#136
鳥かん絵地図作家
村松昭(むらまつ・あきら)
2008/11/7放送
村松昭プロフィール
1940年 千葉生まれ
高校卒業後デザインを学び
32歳から絵地図を製作
「 地図は美しい 」
広がると長さ3メートルにも及ぶ長い地図。立体的に描かれた山や湖、たくさんの橋、歴史上の人物…見ているとなぜかワクワクしてきます。そんな楽しい絵地図の数々を手がけたのが、今回の匠、村松昭さん。若いころ描いた自宅近所の案内図が大好評。以来、山や川を散策する多くの絵地図を描いてきました。「それを見て、行きたくなって、実際行ってくれるのが、一番良いと思ってんですけどね。逆に行けない人でも、それを見て、楽しむというような、あっても良いかなって思ってますね。屋久島だとかね、もう年寄りで、結構いかれないなんて人がね、喜んで見てくれんですよね。」
匠の絵地図作りの秘訣は、実際に現地へ何度も足を運ぶこと。そこで初めて、一般の地図にはのっていない隠れた史跡や、細かな自然の姿が見つかるのです。「例えばこのトロッコなんか、地図にはもうなくなっちゃってんですよ。来てみるとちゃんとありますからね。かなり立派なものが。
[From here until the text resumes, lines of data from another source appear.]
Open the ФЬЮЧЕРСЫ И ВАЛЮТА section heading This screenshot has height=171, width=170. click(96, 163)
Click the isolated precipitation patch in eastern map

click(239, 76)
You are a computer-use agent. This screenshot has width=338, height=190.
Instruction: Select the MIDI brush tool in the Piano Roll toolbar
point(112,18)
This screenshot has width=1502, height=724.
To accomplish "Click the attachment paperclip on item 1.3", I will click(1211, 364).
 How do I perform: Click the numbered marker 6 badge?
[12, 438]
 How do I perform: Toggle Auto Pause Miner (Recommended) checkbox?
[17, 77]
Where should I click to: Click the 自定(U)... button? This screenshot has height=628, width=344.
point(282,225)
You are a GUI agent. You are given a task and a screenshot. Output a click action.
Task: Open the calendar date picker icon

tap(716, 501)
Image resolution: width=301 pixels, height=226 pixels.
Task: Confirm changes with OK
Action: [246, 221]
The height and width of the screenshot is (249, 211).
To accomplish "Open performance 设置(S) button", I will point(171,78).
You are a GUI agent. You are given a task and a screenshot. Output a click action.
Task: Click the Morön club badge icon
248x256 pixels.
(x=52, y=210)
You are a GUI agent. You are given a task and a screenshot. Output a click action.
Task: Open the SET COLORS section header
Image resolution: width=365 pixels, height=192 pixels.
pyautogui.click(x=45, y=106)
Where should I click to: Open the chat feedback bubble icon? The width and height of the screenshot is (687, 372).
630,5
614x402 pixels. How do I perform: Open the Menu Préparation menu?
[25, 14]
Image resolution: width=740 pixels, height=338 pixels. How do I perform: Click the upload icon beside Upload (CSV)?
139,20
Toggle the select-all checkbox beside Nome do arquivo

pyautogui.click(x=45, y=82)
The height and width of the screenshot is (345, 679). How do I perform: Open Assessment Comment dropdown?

」
こうしてできた絵地図は、インターネットで見られる航空写真よりはるかに、分かりやすいものになっているのです。「インターネットとかなんかでも、必要以外のものも全部映っちゃいますからね。あの空から見たやつだと。必要じゃないものをなるべく、省くという、わかり易い地図になるんじゃないですかね。」
子供たちのために、絵地図を使った絵本も手がけている村松さん。誰が描いても、絵地図は美しくなると、村松さんは言います。「地図はね、美しいんですよ。あの道路とか、川とか何かがね、うまい具合にバランスが取れててね。模様ですかね、それだけで美しいもんなんですよね。」